« Il faut éviter à tout prix la visioconférence ! »

16/11/2011

« Il faut éviter à tout prix la visioconférence ! »

La loi du 5 Juillet 2011 réformant l’hospitalisation sans consentement des patients en psychiatrie instaure comme obligation légale une audience entre le patient et le juge des libertés et de la détention dans les 15 jours, puis dans les six mois suivant leur hospitalisation. Pour Jean-Marie Delarue, contrôleur général des lieux de privation de liberté, l’application de cette loi ne peut se faire que sous certaines conditions.
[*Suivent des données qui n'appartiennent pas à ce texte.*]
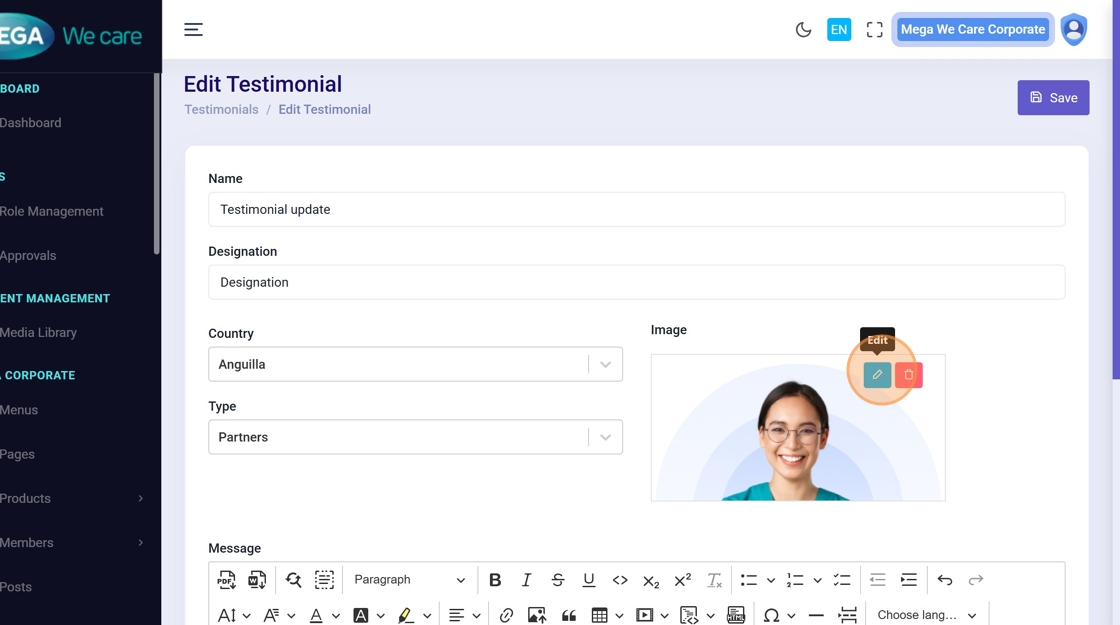Click the Save button
This screenshot has width=1120, height=625.
point(1053,98)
Il dénonce fermement l’utilisation de la visioconférence pour ces audiences.

L’Infirmière Magazine : La loi du 5 juillet 2011 portant sur l’hospitalisation des patients sans leur consentement en psychiatrie est-elle selon vous un progrès pour ces derniers ?
Jean-Marie Delarue : Il faut tout d’abord rappeler que l’hospitalisation sans consentement est une mesure destinée à soigner les patients. Cependant c’est aussi une mesure qui porte atteinte à la liberté individuelle puisqu’elle constitue une privation de liberté. Aujourd’hui, la personne qualifiée pour garantir cette liberté est le juge des libertés et de la détention (JLD) alors qu’avant la loi du 5 juillet dernier, la décision de l’hospitalisation sans consentement des patients revenait aux préfets et aux psychiatre exclusivement. L’intervention du JLD était facultative. Le fait qu’elle soit devenue obligatoire avec la loi du 5 juillet constitue un progrès indéniable en matière de respect des droits des patients et de liberté des personnes. C’est une prise de conscience positive.
 
L’Infirmière Magazine : Que pensez-vous des trois options prévues pour organiser ces audiences ?
J.M. Delarue : La loi a prévu trois options possibles à la mise en œuvre des audiences entre le patient et le JLD : une audience au tribunal, un déplacement du JLD à l’hôpital pour une audience publique, ou la visioconférence. Sur la première option, l’audience au tribunal, la question qui n’est pas réglée est celle du transport des patients au tribunal. On sait combien les sorties des malades sont compliquées à organiser en santé mentale, autant pour les patients eux-mêmes que pour les soignants mobilisés pour les accompagner. Les patients hospitalisés sans leur consentement ne comprennent généralement pas qu’on les emmène au tribunal devant un juge afin de protéger leurs droits… Ils sont fragiles voire instables psychologiquement, ce qui rend une extraction de l’hôpital suivie d’une audience au tribunal déstabilisante si ce n’est traumatisante. C’est pourquoi je pense que les JLD doivent se déplacer dans les hôpitaux psychiatriques. Les audiences doivent être tenues à l’hôpital, pas au tribunal ! C’est là la recommandation que j’ai faite aux différents ministères concernés. Et demain, 17 novembre, je compte recommander aux directeurs d’hôpitaux psychiatriques de construire des salles d’audience à cet effet, car il faut que les patients soient entendus dans les meilleures conditions possibles.
 
L'Infirmière Magazine : Et quelle est votre position sur une audience organisée par visioconférence ?
J.M. Delarue : Il faut éviter à tout prix la banalisation de l’utilisation de la visioconférence, et ne surtout pas céder à l’argument du moindre coût économique. Ce système n’est pas adapté, par exemple, à un patient ayant des tendances paranoïaques ou souffrant d’un autre complexe de persécution. La visioconférence constitue une déstabilisation multipliée par cent par rapport à une audience au tribunal, qui n’est déjà pas la meilleure option…Et puis il me semble indispensable qu’un juge soit en contact direct avec un malade lorsqu’il s’agit d’une décision aussi délicate qu’une sortie de l’hôpital ou une poursuite de son hospitalisation sans son consentement.